Arkansas' seasonably adjusted unemployment rate ticked upward in November, increasing one-tenth of a percent to 3.7% from 3.6% in October, according to the Arkansas Division of Workforce Services.
When compared with November of last year, Arkansas' unemployment rate is up one-fifth of a percentage point from 3.3%. The nation's unemployment rate stood at 3.7% in November, unchanged month over a month and half of a percentage point lower than a year ago.
Arkansas' civilian labor force was down by 1,417 to 1,351,744 million, with 2,292 fewer employed and 875 additional unemployed in the state, when compared with October. For the year, the state's labor force grew by 20,411 workers, up from 1,331,333 in November of 2021.
Mervin Jebaraj, director of the Center for Business and Economic Research at the Sam M. Walton College of Business at the University of Arkansas said while Arkansas' month-over-month increase wasn't statistically significant, the year-over-year comparison shows the labor market is slowing down. He said the increase in the unemployment rate was expected with interest rate increases pumping the breaks on the broader economy, compared with the lower unemployment rates and hotter job market earlier this year and even as recently as the summer.
"This is by design," he Jebaraj said.
Earlier this week, the Federal Reserve raised its benchmark interest rate by half a percentage point to a 4.25% to 4.5% target range. The move comes after four 75 basis point increases in a row, the fastest pace of increases since the 1980s.
November unemployment rates were up in 12 states, lower in three states and the District of Columbia and unchanged in 25 states, according to the U.S. Bureau of Labor Statistics. Compared with November 2021, 36 states and the District of Columbia saw their joblessness rate decline, three saw increases and 11 states were essentially flat.
Utah posted the lowest unemployment rate nationally for November at 2.2%, followed closely by Minnesota and North Dakota each with 2.3%. Nevada had the highest rate for the month with 4.9%, followed by Illinois with 4.7%.
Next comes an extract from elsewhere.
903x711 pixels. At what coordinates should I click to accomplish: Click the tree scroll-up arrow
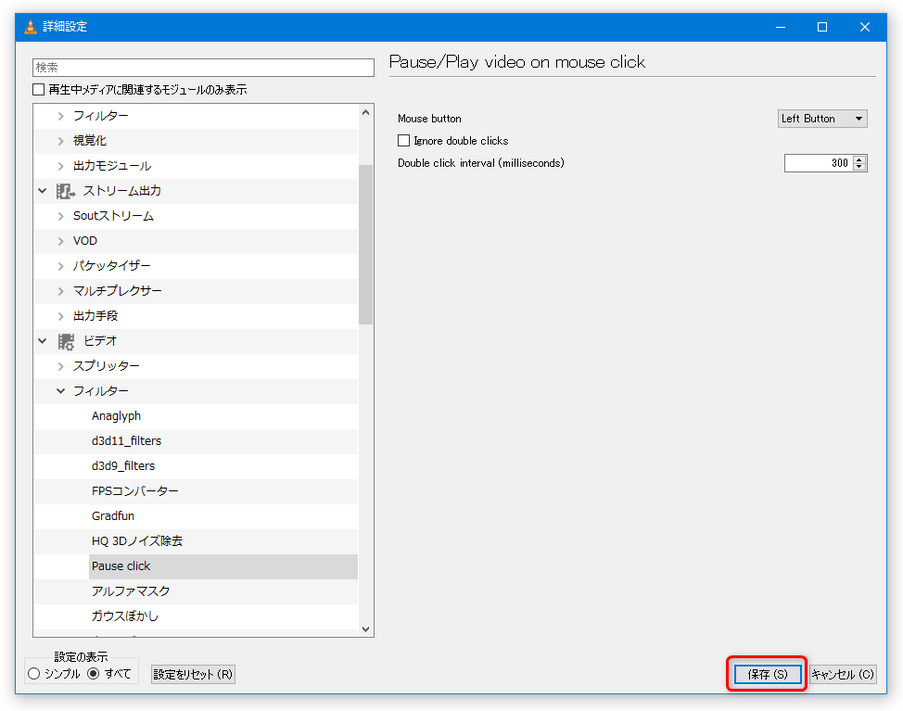coord(366,113)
Michael Pakko, chief economist at the Arkansas Economic Development Institute said Arkansas was one of the few states that reported significant increase in unemployment when compared to the year ago. He noted the state still is sitting below 4% unemployment, a rate typically considered full-employment.
He said the Arkansas' job market is starting to show weakness, with negative numbers in this month's report including eight of the 10 sectors showing job losses. Pakko noted the number of the state's unemployed has ticked up for eight months in a row and this month nearly every sector saw job losses.
"It's starting to look more like a trend," Pakko said.
In Arkansas, the state's nonfarm payroll jobs were down by 5,400 in November when compared to the previous month, totaling 1,329,200. Eight major industry sectors lost workers for the period. The trade, transportation and utilities and the education and health services sectors were the only ones to post gains month over month.
When compared to November of last year, nonfarm payroll jobs in Arkansas were up by 18,000. Eight major industry sectors reported job growth, with the manufacturing sector leading the way with 4,600. For the year, the construction sector lost 1,400 jobs and professional and business services dropped 1,000.